■ WHAT YOU HAVE TO DO:
Wherever a line of the records contains "this", copy that line.

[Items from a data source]
----------
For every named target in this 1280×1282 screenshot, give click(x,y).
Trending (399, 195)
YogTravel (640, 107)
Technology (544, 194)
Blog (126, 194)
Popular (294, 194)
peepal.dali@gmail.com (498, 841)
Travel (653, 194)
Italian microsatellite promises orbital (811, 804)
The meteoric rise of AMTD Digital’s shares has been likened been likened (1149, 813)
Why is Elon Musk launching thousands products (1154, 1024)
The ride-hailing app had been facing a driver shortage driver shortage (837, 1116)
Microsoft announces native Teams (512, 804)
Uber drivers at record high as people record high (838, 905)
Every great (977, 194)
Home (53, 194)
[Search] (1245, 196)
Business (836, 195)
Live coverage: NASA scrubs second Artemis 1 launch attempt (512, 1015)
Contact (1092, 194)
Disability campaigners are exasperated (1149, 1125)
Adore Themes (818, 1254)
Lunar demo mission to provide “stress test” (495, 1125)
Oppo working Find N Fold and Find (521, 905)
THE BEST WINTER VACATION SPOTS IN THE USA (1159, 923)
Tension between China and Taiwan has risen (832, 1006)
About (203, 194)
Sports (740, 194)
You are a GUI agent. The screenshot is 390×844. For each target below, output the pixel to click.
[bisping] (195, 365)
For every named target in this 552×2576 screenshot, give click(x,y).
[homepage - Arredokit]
----------
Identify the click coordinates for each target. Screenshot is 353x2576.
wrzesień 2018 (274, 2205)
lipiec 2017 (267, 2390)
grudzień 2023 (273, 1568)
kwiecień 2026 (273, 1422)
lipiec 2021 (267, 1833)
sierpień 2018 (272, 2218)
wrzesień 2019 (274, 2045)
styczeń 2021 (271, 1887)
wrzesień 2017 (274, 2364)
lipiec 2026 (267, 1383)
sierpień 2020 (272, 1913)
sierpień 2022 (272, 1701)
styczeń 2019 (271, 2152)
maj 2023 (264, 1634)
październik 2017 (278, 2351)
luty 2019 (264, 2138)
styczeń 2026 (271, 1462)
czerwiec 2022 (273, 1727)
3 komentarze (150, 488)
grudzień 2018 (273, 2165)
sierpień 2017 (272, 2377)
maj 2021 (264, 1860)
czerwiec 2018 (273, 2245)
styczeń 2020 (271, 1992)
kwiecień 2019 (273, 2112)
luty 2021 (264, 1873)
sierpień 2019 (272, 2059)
----------
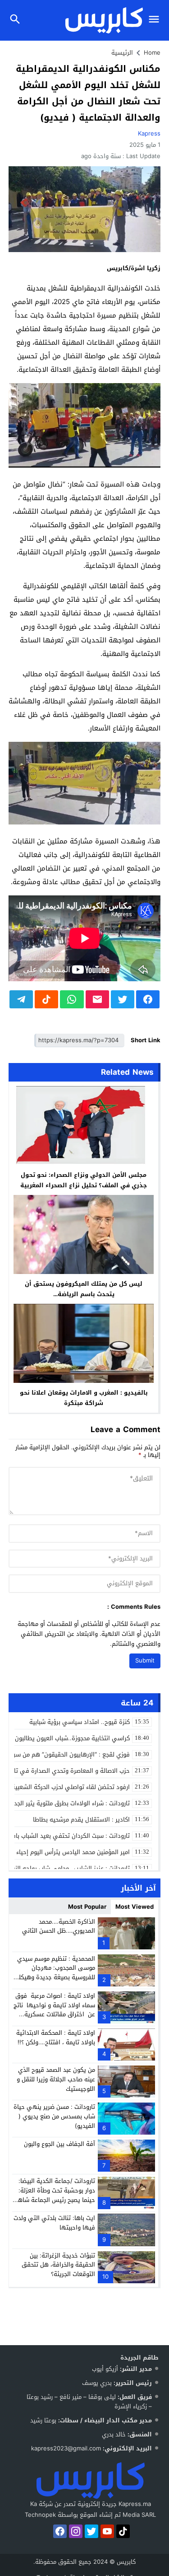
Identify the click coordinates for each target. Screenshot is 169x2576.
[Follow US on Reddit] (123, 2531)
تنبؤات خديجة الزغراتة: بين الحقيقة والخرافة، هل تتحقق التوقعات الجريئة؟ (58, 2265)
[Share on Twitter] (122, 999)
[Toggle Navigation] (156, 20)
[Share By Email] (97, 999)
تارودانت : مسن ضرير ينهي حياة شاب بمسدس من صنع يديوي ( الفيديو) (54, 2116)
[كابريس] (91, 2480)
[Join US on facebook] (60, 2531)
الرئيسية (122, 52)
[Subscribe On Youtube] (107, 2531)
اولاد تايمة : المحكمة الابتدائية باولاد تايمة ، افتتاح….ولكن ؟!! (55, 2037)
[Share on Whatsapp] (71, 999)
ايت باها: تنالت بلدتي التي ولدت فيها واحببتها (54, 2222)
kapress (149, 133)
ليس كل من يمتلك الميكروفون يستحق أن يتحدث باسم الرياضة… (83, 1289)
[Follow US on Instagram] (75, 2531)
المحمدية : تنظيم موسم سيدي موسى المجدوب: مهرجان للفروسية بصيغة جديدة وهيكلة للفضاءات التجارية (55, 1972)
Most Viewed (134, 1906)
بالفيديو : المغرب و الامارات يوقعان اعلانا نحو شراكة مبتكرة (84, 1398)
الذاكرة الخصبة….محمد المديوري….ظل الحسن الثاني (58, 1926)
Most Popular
----------
■ EXERCISE OUTPUT:
For every named target in this 1280×1282 screenshot, give click(x,y).
For every named target in this 552×2576 screenshot, give click(x,y).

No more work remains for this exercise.